◆ What the exercise asks
Transcribe the rest of the listing below, starting with the line that contains "Viewport: 1366px width, 821px height." and ending with the last line, exactly as written.
*** Material provided ***
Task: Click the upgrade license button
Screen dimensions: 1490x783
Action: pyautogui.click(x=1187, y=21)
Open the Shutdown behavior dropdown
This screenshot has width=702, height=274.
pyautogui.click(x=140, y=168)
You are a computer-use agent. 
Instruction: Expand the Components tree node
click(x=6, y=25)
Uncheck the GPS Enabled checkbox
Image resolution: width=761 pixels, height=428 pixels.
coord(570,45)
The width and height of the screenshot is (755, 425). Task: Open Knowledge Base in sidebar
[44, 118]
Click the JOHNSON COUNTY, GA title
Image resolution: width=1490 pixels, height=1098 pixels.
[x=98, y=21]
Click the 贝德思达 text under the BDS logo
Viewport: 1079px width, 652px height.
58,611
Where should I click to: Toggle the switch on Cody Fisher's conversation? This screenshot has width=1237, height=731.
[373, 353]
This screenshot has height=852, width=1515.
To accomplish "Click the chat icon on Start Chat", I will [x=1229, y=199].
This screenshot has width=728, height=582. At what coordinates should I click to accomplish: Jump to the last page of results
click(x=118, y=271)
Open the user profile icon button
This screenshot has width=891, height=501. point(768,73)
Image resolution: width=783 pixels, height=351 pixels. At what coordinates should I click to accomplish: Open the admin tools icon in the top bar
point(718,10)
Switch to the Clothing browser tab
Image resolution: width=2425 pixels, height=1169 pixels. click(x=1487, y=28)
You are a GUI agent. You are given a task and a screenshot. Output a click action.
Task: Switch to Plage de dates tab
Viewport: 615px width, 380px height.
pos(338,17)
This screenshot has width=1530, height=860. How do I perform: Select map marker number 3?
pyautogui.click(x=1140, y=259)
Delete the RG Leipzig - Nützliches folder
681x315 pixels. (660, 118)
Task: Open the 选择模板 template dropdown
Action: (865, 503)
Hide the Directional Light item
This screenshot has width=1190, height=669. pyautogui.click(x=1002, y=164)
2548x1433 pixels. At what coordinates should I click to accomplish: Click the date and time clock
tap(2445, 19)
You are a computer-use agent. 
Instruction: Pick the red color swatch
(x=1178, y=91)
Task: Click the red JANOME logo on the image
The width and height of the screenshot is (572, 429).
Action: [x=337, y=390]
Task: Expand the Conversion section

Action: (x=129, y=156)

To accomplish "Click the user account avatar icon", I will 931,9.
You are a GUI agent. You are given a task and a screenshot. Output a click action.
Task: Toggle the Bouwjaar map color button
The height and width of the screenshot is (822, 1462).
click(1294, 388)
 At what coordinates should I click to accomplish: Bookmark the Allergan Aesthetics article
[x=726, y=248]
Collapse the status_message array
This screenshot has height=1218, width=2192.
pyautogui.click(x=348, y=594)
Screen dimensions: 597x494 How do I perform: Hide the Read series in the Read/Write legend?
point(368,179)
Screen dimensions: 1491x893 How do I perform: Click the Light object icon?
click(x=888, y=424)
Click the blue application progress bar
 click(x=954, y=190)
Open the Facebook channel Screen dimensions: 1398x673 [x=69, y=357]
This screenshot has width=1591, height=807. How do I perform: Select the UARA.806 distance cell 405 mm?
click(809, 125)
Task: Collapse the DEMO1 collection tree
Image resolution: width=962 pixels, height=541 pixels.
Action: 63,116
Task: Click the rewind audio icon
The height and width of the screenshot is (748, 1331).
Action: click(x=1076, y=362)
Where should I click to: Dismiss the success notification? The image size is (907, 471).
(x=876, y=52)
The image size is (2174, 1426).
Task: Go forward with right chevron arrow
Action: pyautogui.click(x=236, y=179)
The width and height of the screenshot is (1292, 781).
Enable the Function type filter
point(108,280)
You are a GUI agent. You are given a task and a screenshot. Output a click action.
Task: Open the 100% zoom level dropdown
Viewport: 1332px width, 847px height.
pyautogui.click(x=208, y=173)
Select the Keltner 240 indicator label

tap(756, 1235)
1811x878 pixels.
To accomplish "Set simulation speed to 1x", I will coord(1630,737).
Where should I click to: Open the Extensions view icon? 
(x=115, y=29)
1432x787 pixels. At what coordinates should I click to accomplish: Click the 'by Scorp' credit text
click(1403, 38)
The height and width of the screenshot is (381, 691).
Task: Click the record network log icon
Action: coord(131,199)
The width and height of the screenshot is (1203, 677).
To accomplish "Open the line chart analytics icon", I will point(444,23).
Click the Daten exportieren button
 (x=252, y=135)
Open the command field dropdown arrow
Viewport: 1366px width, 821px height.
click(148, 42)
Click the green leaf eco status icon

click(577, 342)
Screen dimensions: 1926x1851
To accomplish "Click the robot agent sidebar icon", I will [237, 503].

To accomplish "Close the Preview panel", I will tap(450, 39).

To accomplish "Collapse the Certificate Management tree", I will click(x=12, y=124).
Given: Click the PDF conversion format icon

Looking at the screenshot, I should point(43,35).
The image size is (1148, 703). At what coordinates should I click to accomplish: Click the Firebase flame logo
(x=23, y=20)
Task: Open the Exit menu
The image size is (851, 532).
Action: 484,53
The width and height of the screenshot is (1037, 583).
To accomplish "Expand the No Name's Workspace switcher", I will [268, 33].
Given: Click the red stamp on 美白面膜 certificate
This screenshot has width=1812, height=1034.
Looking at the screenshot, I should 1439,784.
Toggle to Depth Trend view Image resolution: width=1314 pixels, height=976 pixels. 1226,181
*** End of Material provided ***
◆ Answer to this task
Viewport: 1366px width, 821px height.
click(148, 42)
Click the green leaf eco status icon

click(577, 342)
Screen dimensions: 1926x1851
To accomplish "Click the robot agent sidebar icon", I will [237, 503].

To accomplish "Close the Preview panel", I will tap(450, 39).

To accomplish "Collapse the Certificate Management tree", I will click(x=12, y=124).
Given: Click the PDF conversion format icon

Looking at the screenshot, I should point(43,35).
The image size is (1148, 703). At what coordinates should I click to accomplish: Click the Firebase flame logo
(x=23, y=20)
Task: Open the Exit menu
The image size is (851, 532).
Action: 484,53
The width and height of the screenshot is (1037, 583).
To accomplish "Expand the No Name's Workspace switcher", I will [268, 33].
Given: Click the red stamp on 美白面膜 certificate
This screenshot has width=1812, height=1034.
Looking at the screenshot, I should 1439,784.
Toggle to Depth Trend view Image resolution: width=1314 pixels, height=976 pixels. 1226,181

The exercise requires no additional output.